Even predators don’t find it that easy, and when it does, the little gecko builds up threateningly and rips its shining pink mouth wide open. If he is attacked anyway, he can drop his tail and run away, while the thrown tail fidgets adventurously and distracts the attacker. The body part grows back completely within a few weeks and forms a so-called regenerate, which can be easily distinguished from the original tail by its slightly deviating color. In addition to this peculiarity, the ghostly leaf-tailed gecko is also equipped with other fascinating peculiarities: its feet are, as with all geckos, equipped with tiny lamellas. This enables it to adhere so firmly to substrates by means of adhesion that it could even run upside down along a smooth wall. The large eyes have eyelids, but they are not movable. As the eye cannot be moistened by blinking, the Satanic Leaf-Tailed Gecko uses its long tongue to clean the eye.

Uroplatus phantasticus
Uroplatus phantasticus in Ranomafana

After a successful mating, the females of the Satanic Leaf-Tailed Gecko lay two small, round, white eggs each at the beginning of the rainy season, which are simply hidden in the foliage on the ground. On average, the females lay about six clutches per year. After two to three and a half months, tiny geckos hatch and find a richly laid insect table. They are exact likenesses of their parents, only substantially smaller: A Satanic Leaf-Tailed Gecko measures a maximum of 3 cm including tail when hatching. From the beginning they are on their own and can hunt in the wet rainforest like the big ones.

On the IUCN red list, the Satanic Leaf-Tailed Gecko is classified as “least concern”. However, there is a lack of data for a meaningful classification, because current population estimates of the species do not exist.
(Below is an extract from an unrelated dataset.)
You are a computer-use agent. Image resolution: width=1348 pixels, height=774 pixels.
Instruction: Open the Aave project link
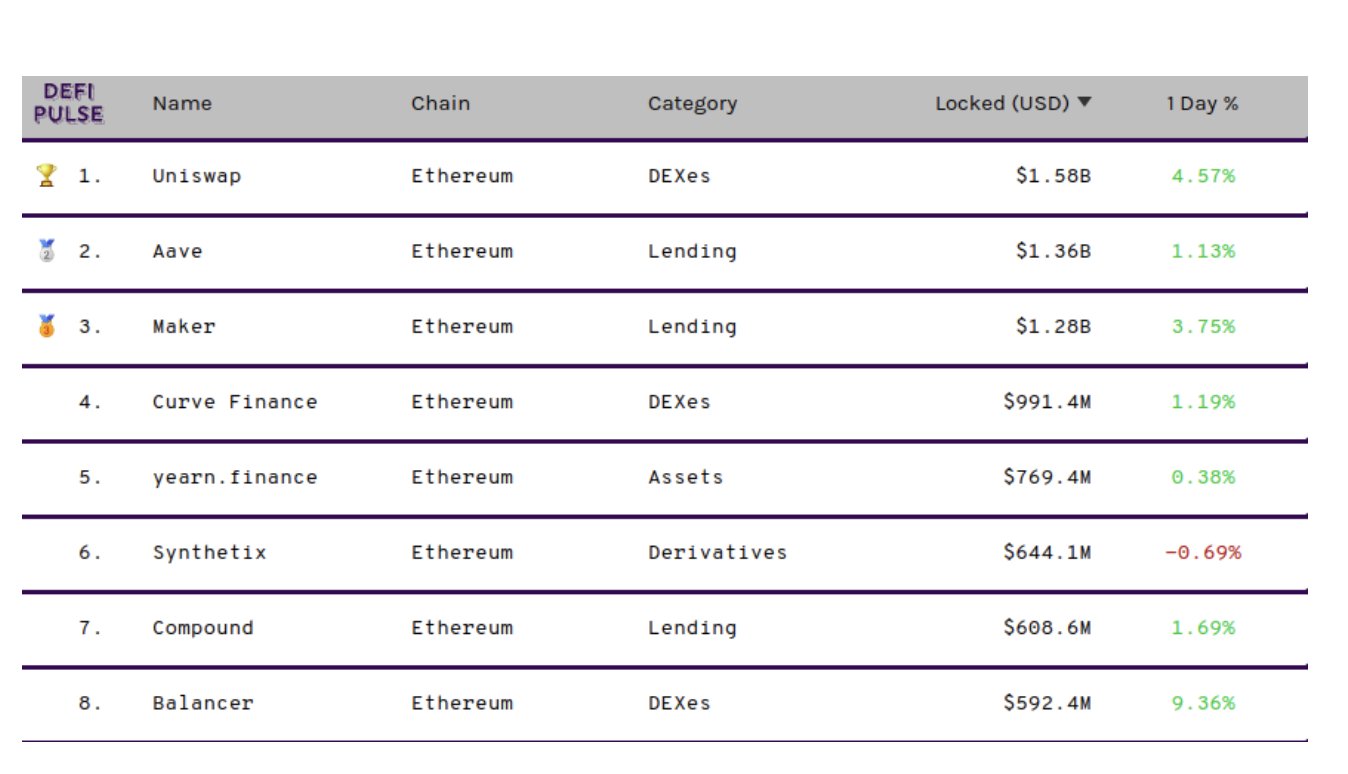177,251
Like so many habitats in Madagascar, the habitat of the Satanic Leaf-Tailed Gecko is severely threatened by slash-and-burn and deforestation. In addition, this species does not cope well with degraded vegetation and is dependent on dense primary rainforests. Once destroyed, the Satanic Leaf-Tailed Gecko can no longer colonize it. In 2007, the two German biologists Glaw and Vences considered whether due to the size differences between some populations (the animals from Fierenana are significantly larger) the Satanic Leaf-Tailed Gecko might be not only one, but possibly several species. This question has not yet been clarified. So there is still a lot of research to do with these exciting animals.